Where Were You...

Few moments in a lifetime will be indelible to people, both as individuals and as a collective group. Most of those moments in life will be mostly private, or shared with close friends and relatives. But there are those moments that take place in history - both good moments and bad ones - that sear themselves so indelibly in your memory as to prevent that moment from ever being lost from us. A few such days are the bombing of Pearl Harbor, the assassination of JFK, man's landing on the moon. Today we remember another one of those days, September 11th 2001.

--------------------

**Work instruction 1**
In the "Where Were You" text, which day is being remembered today?
**Work instruction 2**
List every historic day that the "Where Were You" text names as one seared into memory.
**Work instruction 3**
Write the next paragraph of the "Where Were You" text, picking up after its final sentence.
Nothing in the records is needed here.

**Stored data**
--------------------

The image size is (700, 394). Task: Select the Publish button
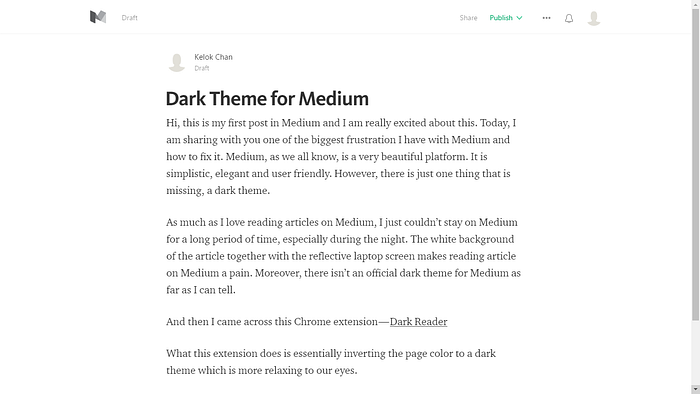click(x=501, y=18)
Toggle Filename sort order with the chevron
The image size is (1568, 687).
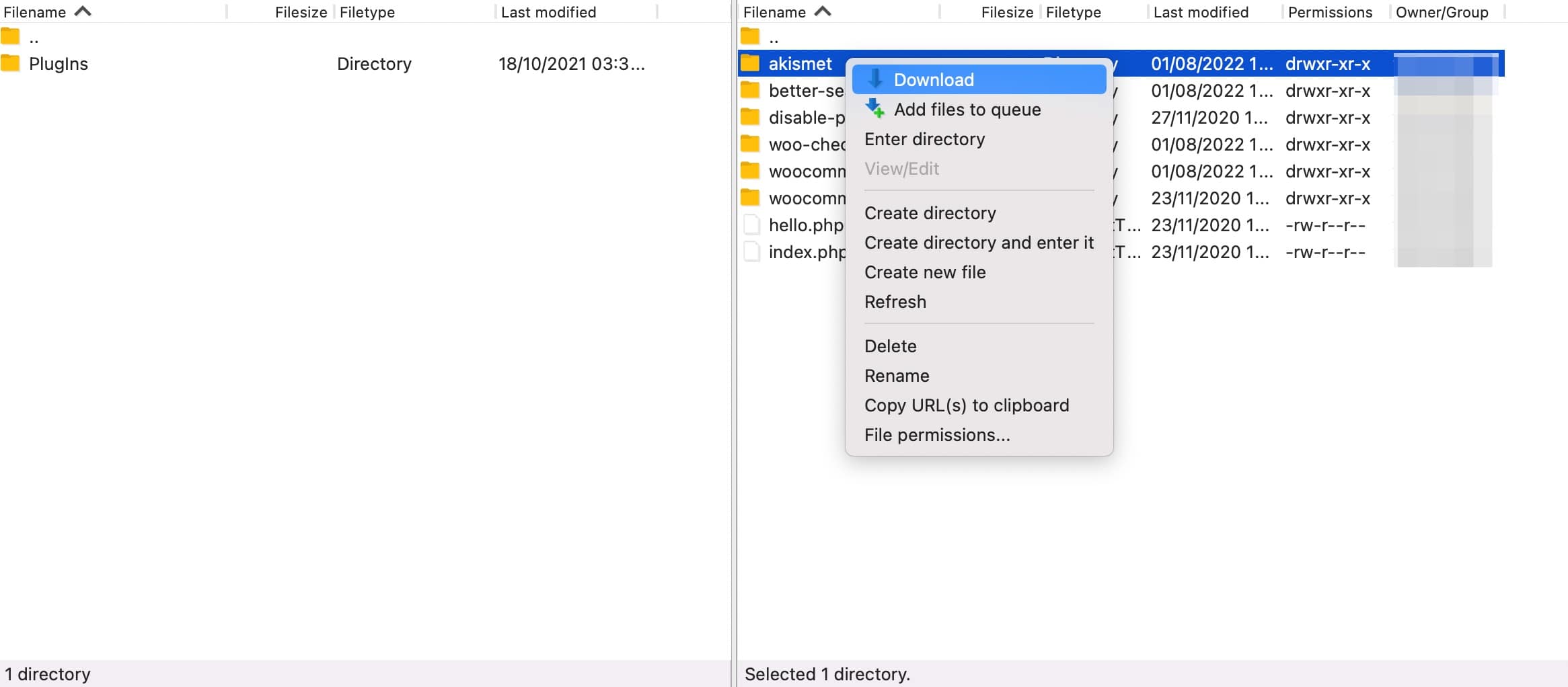(82, 11)
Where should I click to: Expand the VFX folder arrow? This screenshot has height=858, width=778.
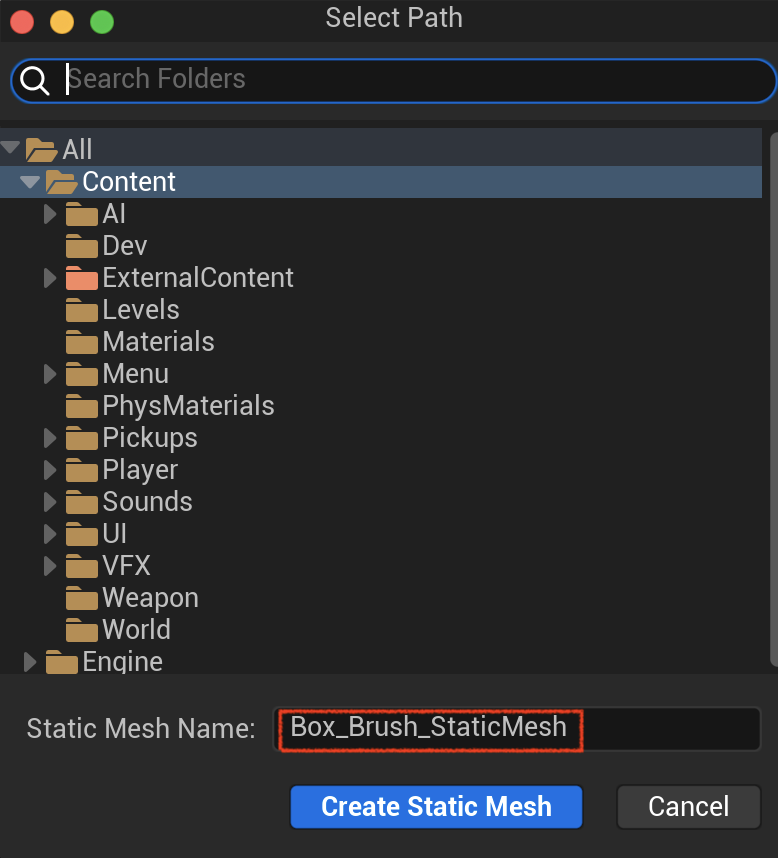[50, 566]
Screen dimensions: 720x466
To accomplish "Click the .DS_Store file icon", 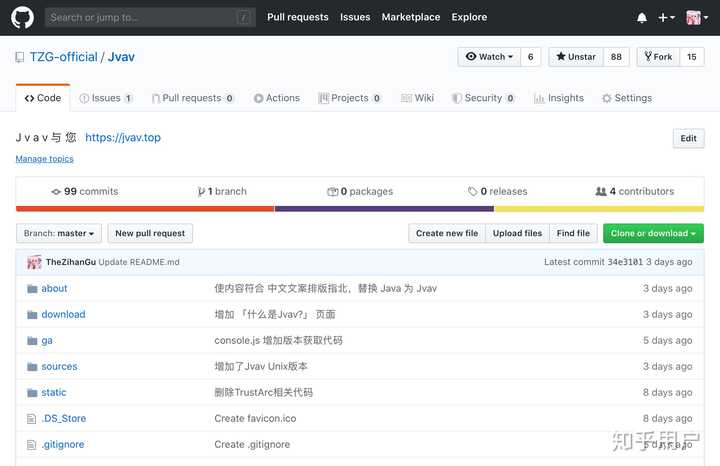I will (x=32, y=419).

--------------------

**Final answer 1**
September 11th 2001.

**Final answer 2**
- The bombing of Pearl Harbor
- The assassination of JFK
- Man's landing on the moon
- September 11th 2001

**Final answer 3**
Now, I know we all have different beliefs about what exactly happened that day and why exactly it happened, and that's totally cool (I'm a LIHOPer myself), but the fact remains that we as a country suffered a major tragedy that day that has changed us collectively, in both good and bad ways. Some of the good were seeing folks working together to get others to safety, the emergence of heroes, whether ones that were somewhat expected like the first responders and those who rose to the challenge, regardless whether those heroes were result of more mythologizing than actual known fact. Some of the bad was the new targeting of anyone who appeared to be Middle Eastern in the wake of the tragedy, the major uptick in our warring in Middle Eastern nations, and the wholesale setting aside of many of our civil liberties. But, as I said before, regardless of how you view the events of that day, it was one of those moments you'll never forget.

This post is meant for sharing where you were, what you were doing, how that day is framed in your memory. So where were you on September 11th 2001?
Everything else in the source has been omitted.